[Start of section]
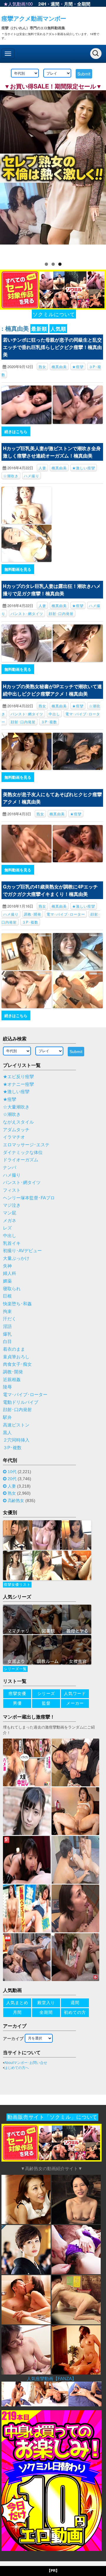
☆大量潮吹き (16, 1107)
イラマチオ (14, 1137)
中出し (54, 713)
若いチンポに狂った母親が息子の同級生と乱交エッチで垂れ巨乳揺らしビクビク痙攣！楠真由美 (52, 347)
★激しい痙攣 (83, 467)
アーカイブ (13, 2038)
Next (98, 172)
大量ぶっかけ (16, 1258)
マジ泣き (12, 1205)
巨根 (7, 1296)
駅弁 (7, 1417)
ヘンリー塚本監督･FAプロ (29, 1198)
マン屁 (9, 1213)
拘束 (7, 1311)
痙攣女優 (17, 1693)
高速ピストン (16, 1425)
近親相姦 (12, 1379)
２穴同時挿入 (16, 1440)
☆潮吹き (11, 475)
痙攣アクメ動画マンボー (33, 18)
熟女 (42, 366)
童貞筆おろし (16, 1357)
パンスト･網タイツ (27, 613)
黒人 (7, 1432)
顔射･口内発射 (61, 613)
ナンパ (9, 1167)
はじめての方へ (16, 2068)
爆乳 (7, 1334)
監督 (46, 1703)
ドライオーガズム (20, 1159)
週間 (55, 4)
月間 (68, 4)
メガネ (9, 1220)
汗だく (9, 1318)
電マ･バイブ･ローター (66, 913)
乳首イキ (12, 1243)
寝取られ (12, 1288)
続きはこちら (15, 431)
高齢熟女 (16, 1500)
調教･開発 (32, 913)
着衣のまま (14, 1349)
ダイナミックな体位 (23, 1152)
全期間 (83, 4)
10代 (12, 1471)
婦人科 (9, 1273)
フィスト (12, 1190)
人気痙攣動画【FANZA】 (51, 2378)
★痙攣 (78, 366)
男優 (17, 1703)
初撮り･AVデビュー (22, 1250)
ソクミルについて (54, 314)
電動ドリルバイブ (20, 1402)
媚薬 (7, 1281)
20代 (12, 1478)
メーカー (75, 1703)
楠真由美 (59, 366)
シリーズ (46, 1693)
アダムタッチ (16, 1129)
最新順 (39, 328)
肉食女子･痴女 (17, 1364)
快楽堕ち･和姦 (17, 1303)
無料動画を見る (17, 569)
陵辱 (7, 1387)
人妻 (42, 467)
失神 (7, 1266)
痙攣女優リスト (17, 1585)
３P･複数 (49, 721)
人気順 (58, 328)
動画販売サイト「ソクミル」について (52, 2117)
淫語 (7, 1326)
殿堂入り (46, 2002)
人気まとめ (17, 2002)
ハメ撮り (31, 475)
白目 (7, 1341)
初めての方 (75, 2012)
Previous (7, 172)
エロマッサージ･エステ (26, 1144)
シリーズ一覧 (15, 1669)
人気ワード (75, 1693)
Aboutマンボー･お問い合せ (25, 2063)
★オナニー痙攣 (18, 1084)
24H (42, 4)
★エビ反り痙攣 (18, 1076)
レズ (7, 1228)
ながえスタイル (18, 1122)
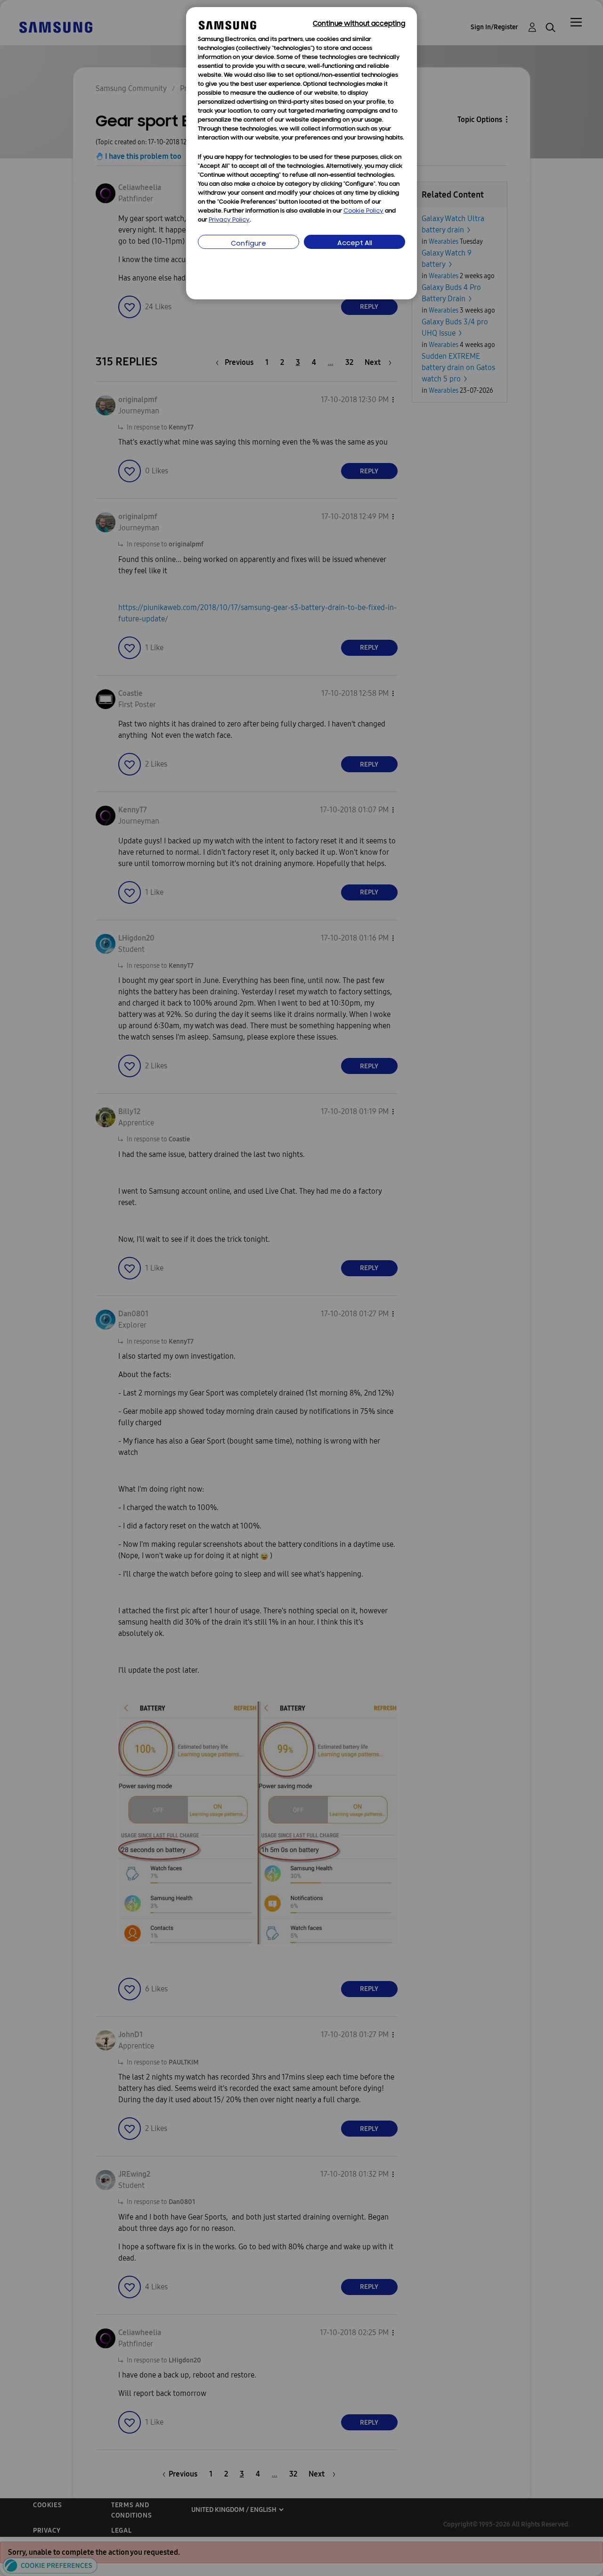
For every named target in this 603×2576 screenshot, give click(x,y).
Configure (248, 244)
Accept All (354, 243)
[End of section]
*WHAT IS REQUIRED:*
Could you copy all of the entries above exactly, without the pictures?

*RESULT:*
☆大量潮吹き (16, 1107)
イラマチオ (14, 1137)
中出し (54, 713)
若いチンポに狂った母親が息子の同級生と乱交エッチで垂れ巨乳揺らしビクビク痙攣！楠真由美 (52, 347)
★激しい痙攣 (83, 467)
アーカイブ (13, 2038)
Next (98, 172)
大量ぶっかけ (16, 1258)
マジ泣き (12, 1205)
巨根 (7, 1296)
駅弁 (7, 1417)
ヘンリー塚本監督･FAプロ (29, 1198)
マン屁 (9, 1213)
拘束 (7, 1311)
痙攣女優 (17, 1693)
高速ピストン (16, 1425)
近親相姦 (12, 1379)
２穴同時挿入 (16, 1440)
☆潮吹き (11, 475)
痙攣アクメ動画マンボー (33, 18)
熟女 (42, 366)
童貞筆おろし (16, 1357)
パンスト･網タイツ (27, 613)
黒人 (7, 1432)
顔射･口内発射 (61, 613)
ナンパ (9, 1167)
はじめての方へ (16, 2068)
爆乳 (7, 1334)
監督 (46, 1703)
ドライオーガズム (20, 1159)
週間 (55, 4)
月間 (68, 4)
メガネ (9, 1220)
汗だく (9, 1318)
電マ･バイブ･ローター (66, 913)
乳首イキ (12, 1243)
寝取られ (12, 1288)
続きはこちら (15, 431)
高齢熟女 (16, 1500)
調教･開発 (32, 913)
着衣のまま (14, 1349)
ダイナミックな体位 (23, 1152)
全期間 (83, 4)
10代 (12, 1471)
婦人科 (9, 1273)
フィスト (12, 1190)
人気痙攣動画【FANZA】 (51, 2378)
★痙攣 (78, 366)
男優 (17, 1703)
初撮り･AVデビュー (22, 1250)
ソクミルについて (54, 314)
電動ドリルバイブ (20, 1402)
媚薬 (7, 1281)
20代 (12, 1478)
メーカー (75, 1703)
楠真由美 (59, 366)
シリーズ (46, 1693)
アダムタッチ (16, 1129)
最新順 (39, 328)
肉食女子･痴女 (17, 1364)
快楽堕ち･和姦 (17, 1303)
無料動画を見る (17, 569)
陵辱 (7, 1387)
人妻 (42, 467)
失神 (7, 1266)
痙攣女優リスト (17, 1585)
３P･複数 (49, 721)
人気順 (58, 328)
動画販売サイト「ソクミル」について (52, 2117)
淫語 (7, 1326)
殿堂入り (46, 2002)
人気まとめ (17, 2002)
ハメ撮り (31, 475)
白目 (7, 1341)
初めての方 (75, 2012)
Previous (7, 172)
エロマッサージ･エステ (26, 1144)
シリーズ一覧 (15, 1669)
人気ワード (75, 1693)
Aboutマンボー･お問い合せ (25, 2063)
★オナニー痙攣 (18, 1084)
24H (42, 4)
★エビ反り痙攣 (18, 1076)
レズ (7, 1228)
ながえスタイル (18, 1122)
For every named target in this 603×2576 screenshot, give click(x,y).
Configure (248, 244)
Accept All (354, 243)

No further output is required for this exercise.